Sujetas al mercado a través del culto al consumismo y políticamente atadas a la democracia espectáculo, resultaba que las posibilidades de una auténtica rebelión de las masas no era posible. No obstante, aunque no se rebelaran, siempre ha estado presente riego que en cualquier momento saltara la chispa de la rebelión ideológica. Aclarando que solo se trataría de rebelión, o sea, lo que no afecta a la estabilidad del sistema, porque a las masas, sin dirección minoritaria, solo les cabe rebelarse; distinto es el caso de la revolución, como algo más profundo y radical, pero reservado a las elites. Por tanto, quedaba pendiente la expectativa del despertar ideológico, haciendo uso del poder que permite el consumo, y que desde allí se alentara el camino de una rebelión para dejar constancia de su presencia. Para que esto no sucediera ha venido a poner orden la pandemia del 2020, generada por ese virus que, dadas las circunstancias de su propagación, efectos y capacidad selectiva, hay que calificar una vez más de inteligente.

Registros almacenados
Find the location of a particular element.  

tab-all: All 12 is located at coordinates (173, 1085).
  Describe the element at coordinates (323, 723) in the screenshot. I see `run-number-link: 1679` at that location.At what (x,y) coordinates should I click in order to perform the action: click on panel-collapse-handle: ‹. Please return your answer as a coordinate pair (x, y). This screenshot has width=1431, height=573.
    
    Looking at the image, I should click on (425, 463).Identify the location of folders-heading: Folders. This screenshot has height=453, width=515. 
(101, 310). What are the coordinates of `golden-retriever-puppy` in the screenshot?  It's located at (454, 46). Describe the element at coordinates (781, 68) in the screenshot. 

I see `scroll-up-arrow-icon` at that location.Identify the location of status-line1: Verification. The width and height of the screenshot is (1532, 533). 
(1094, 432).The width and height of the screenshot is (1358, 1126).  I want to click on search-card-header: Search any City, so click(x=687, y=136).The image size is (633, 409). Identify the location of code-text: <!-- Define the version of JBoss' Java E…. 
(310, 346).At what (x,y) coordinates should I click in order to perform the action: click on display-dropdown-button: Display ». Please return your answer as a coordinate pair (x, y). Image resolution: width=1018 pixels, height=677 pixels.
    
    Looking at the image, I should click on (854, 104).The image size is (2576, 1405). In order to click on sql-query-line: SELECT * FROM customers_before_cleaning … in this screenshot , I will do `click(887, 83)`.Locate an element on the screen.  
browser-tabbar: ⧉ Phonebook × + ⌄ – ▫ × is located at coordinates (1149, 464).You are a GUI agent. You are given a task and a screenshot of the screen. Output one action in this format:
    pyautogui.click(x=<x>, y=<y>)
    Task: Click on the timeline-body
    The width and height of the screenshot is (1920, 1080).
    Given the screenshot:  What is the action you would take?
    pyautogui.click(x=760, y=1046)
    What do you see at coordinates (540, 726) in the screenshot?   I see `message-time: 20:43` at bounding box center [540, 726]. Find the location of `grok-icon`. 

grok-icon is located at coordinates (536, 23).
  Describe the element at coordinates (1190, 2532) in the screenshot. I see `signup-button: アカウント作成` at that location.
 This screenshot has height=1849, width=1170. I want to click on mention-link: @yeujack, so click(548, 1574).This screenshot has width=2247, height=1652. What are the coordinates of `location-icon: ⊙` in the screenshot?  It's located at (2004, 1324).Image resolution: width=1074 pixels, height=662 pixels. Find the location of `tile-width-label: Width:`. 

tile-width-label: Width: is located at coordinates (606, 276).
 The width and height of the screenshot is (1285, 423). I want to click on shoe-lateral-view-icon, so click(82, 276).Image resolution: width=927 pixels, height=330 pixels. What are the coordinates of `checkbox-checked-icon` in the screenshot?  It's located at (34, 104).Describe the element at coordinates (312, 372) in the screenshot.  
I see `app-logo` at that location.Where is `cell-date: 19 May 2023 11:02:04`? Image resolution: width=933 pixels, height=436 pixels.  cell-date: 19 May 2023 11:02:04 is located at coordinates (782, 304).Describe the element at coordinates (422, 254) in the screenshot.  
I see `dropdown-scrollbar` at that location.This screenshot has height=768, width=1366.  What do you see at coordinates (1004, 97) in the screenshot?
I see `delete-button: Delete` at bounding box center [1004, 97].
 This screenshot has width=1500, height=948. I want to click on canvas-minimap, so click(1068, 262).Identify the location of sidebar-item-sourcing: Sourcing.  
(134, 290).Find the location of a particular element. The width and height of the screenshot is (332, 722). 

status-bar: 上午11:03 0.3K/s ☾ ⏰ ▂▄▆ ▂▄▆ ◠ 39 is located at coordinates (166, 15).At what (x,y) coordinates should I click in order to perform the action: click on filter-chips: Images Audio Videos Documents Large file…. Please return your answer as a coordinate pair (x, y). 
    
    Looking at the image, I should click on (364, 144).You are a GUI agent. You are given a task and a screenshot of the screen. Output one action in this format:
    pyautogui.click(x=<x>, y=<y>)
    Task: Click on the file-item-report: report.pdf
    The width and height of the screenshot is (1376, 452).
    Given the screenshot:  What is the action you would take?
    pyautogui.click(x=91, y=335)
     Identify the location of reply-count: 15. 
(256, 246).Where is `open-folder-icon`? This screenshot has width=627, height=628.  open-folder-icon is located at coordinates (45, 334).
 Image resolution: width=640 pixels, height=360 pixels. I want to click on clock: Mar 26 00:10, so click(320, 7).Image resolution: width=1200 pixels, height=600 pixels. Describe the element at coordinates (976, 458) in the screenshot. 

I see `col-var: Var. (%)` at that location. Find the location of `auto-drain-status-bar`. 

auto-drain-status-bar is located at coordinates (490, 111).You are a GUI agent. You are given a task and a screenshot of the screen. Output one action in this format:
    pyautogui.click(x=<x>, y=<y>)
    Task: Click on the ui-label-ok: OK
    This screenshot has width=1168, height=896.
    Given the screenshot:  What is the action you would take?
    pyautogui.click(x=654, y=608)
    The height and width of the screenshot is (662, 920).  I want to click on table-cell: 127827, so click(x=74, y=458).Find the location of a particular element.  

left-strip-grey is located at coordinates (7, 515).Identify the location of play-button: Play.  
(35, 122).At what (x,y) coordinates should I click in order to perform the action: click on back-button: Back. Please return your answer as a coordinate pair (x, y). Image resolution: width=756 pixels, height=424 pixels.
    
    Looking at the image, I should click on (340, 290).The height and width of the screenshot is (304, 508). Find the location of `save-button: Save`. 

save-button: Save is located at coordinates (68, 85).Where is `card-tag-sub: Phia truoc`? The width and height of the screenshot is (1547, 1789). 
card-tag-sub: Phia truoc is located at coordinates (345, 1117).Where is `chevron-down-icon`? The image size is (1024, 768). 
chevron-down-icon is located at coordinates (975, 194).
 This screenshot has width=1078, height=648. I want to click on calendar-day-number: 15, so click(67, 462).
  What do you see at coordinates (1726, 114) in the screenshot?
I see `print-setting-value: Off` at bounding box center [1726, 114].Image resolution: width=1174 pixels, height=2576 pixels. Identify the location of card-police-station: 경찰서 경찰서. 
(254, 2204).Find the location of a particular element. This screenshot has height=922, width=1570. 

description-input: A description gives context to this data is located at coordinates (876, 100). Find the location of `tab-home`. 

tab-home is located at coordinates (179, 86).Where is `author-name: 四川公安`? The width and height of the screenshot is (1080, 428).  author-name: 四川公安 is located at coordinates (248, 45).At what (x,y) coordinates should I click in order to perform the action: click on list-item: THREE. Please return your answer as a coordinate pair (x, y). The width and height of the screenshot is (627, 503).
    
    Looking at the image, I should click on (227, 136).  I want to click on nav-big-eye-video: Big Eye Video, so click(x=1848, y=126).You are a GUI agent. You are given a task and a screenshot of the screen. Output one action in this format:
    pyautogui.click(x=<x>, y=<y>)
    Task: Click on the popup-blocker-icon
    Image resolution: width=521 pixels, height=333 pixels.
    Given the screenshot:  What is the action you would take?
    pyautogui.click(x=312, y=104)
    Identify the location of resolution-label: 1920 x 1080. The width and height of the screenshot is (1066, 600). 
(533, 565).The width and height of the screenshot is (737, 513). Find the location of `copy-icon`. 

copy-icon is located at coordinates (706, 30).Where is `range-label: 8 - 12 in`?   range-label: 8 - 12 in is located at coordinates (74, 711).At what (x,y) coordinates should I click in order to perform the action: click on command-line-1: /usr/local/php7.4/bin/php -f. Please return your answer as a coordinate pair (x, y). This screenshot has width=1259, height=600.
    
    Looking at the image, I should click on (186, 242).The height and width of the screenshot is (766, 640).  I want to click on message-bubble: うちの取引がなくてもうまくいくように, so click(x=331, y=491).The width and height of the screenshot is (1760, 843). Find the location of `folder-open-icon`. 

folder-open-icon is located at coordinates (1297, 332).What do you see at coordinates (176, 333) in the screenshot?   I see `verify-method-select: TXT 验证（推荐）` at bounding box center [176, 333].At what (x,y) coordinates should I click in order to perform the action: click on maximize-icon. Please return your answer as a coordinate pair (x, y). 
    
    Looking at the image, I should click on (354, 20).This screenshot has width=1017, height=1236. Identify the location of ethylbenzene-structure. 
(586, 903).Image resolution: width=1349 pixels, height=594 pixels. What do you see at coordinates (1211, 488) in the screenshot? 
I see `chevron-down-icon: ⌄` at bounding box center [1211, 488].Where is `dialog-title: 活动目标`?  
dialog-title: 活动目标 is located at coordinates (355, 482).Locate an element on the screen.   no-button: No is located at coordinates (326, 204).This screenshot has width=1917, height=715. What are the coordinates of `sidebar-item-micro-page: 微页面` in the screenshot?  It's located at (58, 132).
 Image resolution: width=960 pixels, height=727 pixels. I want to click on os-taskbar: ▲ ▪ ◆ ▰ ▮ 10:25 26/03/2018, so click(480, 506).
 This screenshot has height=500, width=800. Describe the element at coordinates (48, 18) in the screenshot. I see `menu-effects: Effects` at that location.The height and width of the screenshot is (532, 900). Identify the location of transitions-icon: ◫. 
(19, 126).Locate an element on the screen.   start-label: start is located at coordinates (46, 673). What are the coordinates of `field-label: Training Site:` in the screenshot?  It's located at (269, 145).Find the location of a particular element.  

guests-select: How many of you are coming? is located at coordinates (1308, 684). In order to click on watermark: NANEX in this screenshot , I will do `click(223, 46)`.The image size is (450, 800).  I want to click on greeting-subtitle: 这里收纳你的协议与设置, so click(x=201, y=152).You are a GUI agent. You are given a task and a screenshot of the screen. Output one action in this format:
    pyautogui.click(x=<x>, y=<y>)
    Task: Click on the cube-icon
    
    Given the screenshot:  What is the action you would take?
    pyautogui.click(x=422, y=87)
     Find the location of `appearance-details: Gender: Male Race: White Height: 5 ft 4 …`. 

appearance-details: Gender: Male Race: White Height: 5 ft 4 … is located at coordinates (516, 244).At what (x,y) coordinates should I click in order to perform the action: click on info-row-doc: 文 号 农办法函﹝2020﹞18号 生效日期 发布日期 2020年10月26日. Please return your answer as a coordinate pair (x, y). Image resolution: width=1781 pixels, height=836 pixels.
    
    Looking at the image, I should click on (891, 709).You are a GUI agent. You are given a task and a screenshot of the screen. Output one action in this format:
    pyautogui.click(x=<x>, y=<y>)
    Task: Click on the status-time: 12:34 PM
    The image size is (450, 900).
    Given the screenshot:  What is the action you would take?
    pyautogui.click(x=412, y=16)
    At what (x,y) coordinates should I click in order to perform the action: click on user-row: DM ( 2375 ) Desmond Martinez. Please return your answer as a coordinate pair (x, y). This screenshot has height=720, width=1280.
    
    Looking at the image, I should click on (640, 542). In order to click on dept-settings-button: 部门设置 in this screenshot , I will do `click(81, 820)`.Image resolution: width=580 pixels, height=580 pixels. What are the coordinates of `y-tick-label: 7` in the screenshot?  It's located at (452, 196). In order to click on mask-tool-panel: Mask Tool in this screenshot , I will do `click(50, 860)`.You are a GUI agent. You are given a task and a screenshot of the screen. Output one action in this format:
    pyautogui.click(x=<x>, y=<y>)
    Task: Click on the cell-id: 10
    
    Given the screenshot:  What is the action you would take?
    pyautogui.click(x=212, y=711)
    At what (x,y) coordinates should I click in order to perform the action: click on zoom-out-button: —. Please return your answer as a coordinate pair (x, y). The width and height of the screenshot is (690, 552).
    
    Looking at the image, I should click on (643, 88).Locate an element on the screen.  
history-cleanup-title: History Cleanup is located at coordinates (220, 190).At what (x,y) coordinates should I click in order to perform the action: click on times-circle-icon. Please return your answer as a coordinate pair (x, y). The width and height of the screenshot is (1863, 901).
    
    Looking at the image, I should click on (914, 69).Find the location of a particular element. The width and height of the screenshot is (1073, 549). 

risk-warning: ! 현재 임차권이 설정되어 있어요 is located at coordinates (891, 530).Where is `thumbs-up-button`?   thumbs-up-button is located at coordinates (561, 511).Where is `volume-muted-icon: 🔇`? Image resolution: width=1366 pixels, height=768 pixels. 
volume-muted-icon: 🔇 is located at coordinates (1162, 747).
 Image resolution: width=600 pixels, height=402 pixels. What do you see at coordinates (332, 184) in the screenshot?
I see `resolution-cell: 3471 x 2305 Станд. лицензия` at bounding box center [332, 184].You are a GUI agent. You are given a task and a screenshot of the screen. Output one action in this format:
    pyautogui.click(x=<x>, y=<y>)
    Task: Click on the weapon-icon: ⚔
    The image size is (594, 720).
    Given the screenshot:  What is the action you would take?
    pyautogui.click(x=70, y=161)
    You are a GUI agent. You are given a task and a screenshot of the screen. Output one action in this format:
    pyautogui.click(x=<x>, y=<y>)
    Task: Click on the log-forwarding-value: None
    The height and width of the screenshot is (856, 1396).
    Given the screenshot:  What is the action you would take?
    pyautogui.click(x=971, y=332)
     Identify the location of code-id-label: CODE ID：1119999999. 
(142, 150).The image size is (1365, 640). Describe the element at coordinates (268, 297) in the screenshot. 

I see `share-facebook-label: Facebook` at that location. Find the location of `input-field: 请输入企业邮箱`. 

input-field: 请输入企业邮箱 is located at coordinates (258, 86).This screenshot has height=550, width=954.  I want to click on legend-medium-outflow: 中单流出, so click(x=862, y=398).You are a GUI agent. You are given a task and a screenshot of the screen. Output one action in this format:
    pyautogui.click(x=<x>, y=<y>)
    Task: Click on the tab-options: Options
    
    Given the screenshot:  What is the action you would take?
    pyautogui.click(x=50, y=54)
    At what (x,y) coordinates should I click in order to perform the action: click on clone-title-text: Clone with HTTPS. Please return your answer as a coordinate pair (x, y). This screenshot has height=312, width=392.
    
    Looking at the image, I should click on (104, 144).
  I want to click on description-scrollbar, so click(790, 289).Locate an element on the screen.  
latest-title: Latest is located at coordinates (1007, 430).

Tarea a realizar ->
Responde estas preguntas sobre el fragmento:
1. ¿A qué estaban políticamente atadas las masas?
2. ¿A quiénes está reservada la revolución?
3. ¿Qué vino a poner orden para que la rebelión no sucediera?

Solución ->
1. A la democracia espectáculo.
2. A las elites.
3. La pandemia del 2020.